A beautiful November morning which magically transformed itself into dark, rain filled afternoon reminded me of Kingsley Amis’ dazzling description of a hangover, which I reread today in a blog that has become a favourite of mine, namely The Bully Pulpit
It awakened in me a memory of a best forgotten episode in my not so distant past. It may not be grammatically possible to feel schadenfreude about events that have befallen oneself but I am.
The chutzpah of the Gods has always impressed me far more than the antics of the superheroes of Marvel comics who seemed to make a point of avoiding sex and drink, or any carnal pleasures, whilst devoting themselves endlessly to the task of dressing up quickly and saving mankind. The last bit is very ungodlike behaviour if the evidence is to be believed. Zeus was not that interested in mankind and gave all his considerable attention to womankind, or indeed to any kind of woman. He got away with some astounding high jinks in a multitude of beautifully wrought and highly imaginative disguises such as a swan, a shower of gold or more outrageously as the husband of the object of his particular desire that evening.

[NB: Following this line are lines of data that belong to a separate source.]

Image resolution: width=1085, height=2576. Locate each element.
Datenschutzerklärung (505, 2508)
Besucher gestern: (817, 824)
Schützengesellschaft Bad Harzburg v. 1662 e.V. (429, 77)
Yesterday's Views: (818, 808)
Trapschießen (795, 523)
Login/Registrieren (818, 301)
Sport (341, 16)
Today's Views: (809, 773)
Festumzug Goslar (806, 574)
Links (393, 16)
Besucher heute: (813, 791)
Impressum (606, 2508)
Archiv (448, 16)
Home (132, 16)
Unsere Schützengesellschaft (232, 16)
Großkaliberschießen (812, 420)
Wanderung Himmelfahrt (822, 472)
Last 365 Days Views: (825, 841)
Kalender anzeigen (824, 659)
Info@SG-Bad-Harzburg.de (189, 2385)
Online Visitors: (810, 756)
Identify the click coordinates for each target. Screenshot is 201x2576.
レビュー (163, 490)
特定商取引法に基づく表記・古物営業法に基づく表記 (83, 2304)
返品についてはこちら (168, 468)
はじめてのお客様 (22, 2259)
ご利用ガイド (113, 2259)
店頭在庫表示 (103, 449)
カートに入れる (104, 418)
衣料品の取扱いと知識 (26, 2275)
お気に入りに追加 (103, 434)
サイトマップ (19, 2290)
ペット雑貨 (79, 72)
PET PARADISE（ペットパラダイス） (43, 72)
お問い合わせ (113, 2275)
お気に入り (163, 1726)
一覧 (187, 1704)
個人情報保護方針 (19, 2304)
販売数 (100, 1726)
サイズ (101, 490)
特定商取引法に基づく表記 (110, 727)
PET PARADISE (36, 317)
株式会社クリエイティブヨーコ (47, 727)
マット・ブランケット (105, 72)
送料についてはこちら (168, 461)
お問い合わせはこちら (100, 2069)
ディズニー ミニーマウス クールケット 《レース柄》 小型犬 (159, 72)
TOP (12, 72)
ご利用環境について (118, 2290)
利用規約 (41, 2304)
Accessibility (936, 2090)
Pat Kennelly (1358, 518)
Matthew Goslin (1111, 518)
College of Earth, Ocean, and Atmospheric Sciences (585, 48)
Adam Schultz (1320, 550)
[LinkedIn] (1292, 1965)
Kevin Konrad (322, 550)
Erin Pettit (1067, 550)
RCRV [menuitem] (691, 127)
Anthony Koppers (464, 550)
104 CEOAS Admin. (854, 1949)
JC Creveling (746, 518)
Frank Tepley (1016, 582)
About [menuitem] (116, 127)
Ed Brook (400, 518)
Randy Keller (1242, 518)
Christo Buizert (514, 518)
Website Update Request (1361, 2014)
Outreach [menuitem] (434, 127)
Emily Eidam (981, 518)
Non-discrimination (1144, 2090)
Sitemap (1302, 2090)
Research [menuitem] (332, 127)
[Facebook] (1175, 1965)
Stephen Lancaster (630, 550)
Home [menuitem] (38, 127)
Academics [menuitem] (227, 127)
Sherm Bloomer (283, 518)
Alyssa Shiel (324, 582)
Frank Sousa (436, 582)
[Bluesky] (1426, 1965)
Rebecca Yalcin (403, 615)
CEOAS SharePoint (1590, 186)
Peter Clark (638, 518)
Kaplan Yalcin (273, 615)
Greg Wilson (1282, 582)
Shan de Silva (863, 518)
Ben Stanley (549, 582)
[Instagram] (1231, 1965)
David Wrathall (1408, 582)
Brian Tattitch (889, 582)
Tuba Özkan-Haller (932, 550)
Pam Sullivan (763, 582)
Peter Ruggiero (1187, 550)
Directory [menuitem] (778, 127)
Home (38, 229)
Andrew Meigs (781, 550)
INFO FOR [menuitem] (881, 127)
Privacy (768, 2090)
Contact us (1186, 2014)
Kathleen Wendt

A very short straw indeed would have to be drawn by the counsel elected to his defence.
On the evening of my downfall, or down falling, Zeus felt it was time to punish mankind for not being womankind so came to ravage me in the guise of several bottles of very mediocre red wine. So unassuming was his manifestation that I failed to recognise him. Leda had a far worse time of it, let’s be honest: all those beaks and feathers, so I can’t complain. Back to the bottles.
The God of Fate, Weather, Law and Order was making sure that I drank deep of him, and it was not long before I was in that pre hang over state which reveals itself by removing the ability to stand up for any length of time. Well aware of impending misery, my mind was begging my body to “Stay down, just stay down” but I, bewitched as I was, mistook the voice of reason for the referee’s counting and struggled gamely to my feet, time and time again. It didn’t end well…it couldn’t. Once out of the ring, known as a bar in common parlance, I headed off into that dark night. I did not go quietly and it did not go well. There was pain and absolutely no gain. Have I learnt anything? I shall open a bottle of red, sit by the fireside and think about that. I’ll let you know.